*What the exercise asks*
Echo the dividend passage below in full, word for word.

— begin Provided text —

We declared and paid common dividends totaling $82.6 million during the year ended December 31, 2009, or $0.22 per
common share, compared to $1.0 billion, or $2.85 per common share, during 2008. In addition, we declared dividends
payable during the years ended December 31, 2009 and 2008 of $14.1 million and $22.3 million, respectively, on our Series
A preferred stock. Further, during the years ended December 31, 2009 and 2008, we declared dividends payable of $242.7
million and $22.8 million, respectively, to the U.S. Treasury on the Series C and D Preferred Stock issued to the U.S.
Treasury. During the year, we reduced the common share dividend to $0.01 per share, per quarter where it remained as of the
most recent common share dividend declaration in December 2009. It is not likely that we will increase our dividend until we
have returned to profitability and obtained the consent of our applicable regulators as further described below.
In connection with the issuances of the Series A Preferred Stock of SunTrust Banks, Inc., the Fixed to Floating Rate Normal
Preferred Purchase Securities of SunTrust Preferred Capital I, the 6.10% Enhanced Trust Preferred Securities of SunTrust
Capital VIII, and the 7.875% Trust Preferred securities of SunTrust Capital IX (collectively, the “Issued Securities”), we
entered into RCCs. The RCCs limit our ability to repay, redeem or repurchase the Issued Securities (or certain related
securities). We executed each of the RCC in favor of the holders of certain debt securities, who are initially the holders of our
6% Subordinated Notes due 2026. The RCCs are more fully described in Current Reports on Form 8-K filed on
September 12, 2006, November 6, 2006, December 6, 2006, and March 4, 2008.

— end Provided text —
— begin Dataset section —

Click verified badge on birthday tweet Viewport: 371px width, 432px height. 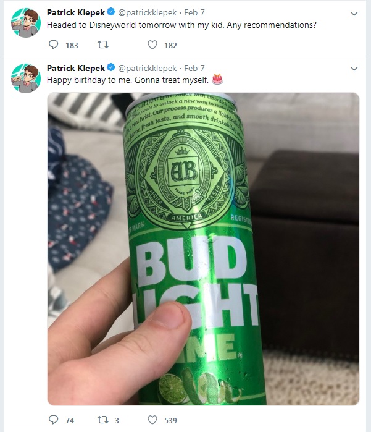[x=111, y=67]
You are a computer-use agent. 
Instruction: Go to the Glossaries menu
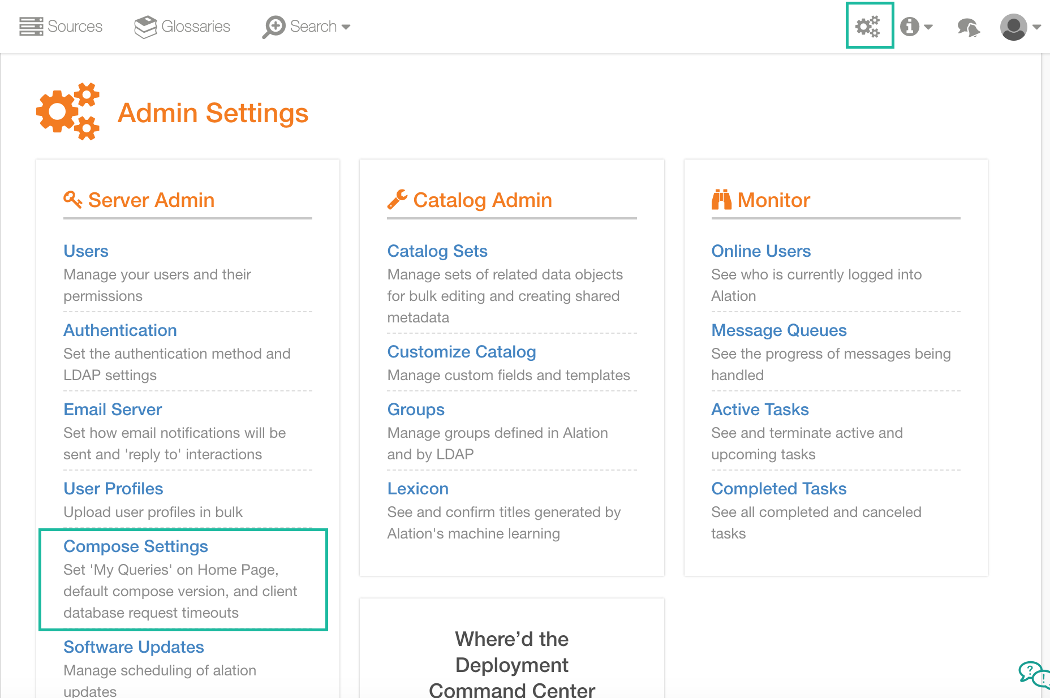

— end Dataset section —

*Expected answer*
We declared and paid common dividends totaling $82.6 million during the year ended December 31, 2009, or $0.22 per
common share, compared to $1.0 billion, or $2.85 per common share, during 2008. In addition, we declared dividends
payable during the years ended December 31, 2009 and 2008 of $14.1 million and $22.3 million, respectively, on our Series
A preferred stock. Further, during the years ended December 31, 2009 and 2008, we declared dividends payable of $242.7
million and $22.8 million, respectively, to the U.S. Treasury on the Series C and D Preferred Stock issued to the U.S.
Treasury. During the year, we reduced the common share dividend to $0.01 per share, per quarter where it remained as of the
most recent common share dividend declaration in December 2009. It is not likely that we will increase our dividend until we
have returned to profitability and obtained the consent of our applicable regulators as further described below.
In connection with the issuances of the Series A Preferred Stock of SunTrust Banks, Inc., the Fixed to Floating Rate Normal
Preferred Purchase Securities of SunTrust Preferred Capital I, the 6.10% Enhanced Trust Preferred Securities of SunTrust
Capital VIII, and the 7.875% Trust Preferred securities of SunTrust Capital IX (collectively, the “Issued Securities”), we
entered into RCCs. The RCCs limit our ability to repay, redeem or repurchase the Issued Securities (or certain related
securities). We executed each of the RCC in favor of the holders of certain debt securities, who are initially the holders of our
6% Subordinated Notes due 2026. The RCCs are more fully described in Current Reports on Form 8-K filed on
September 12, 2006, November 6, 2006, December 6, 2006, and March 4, 2008.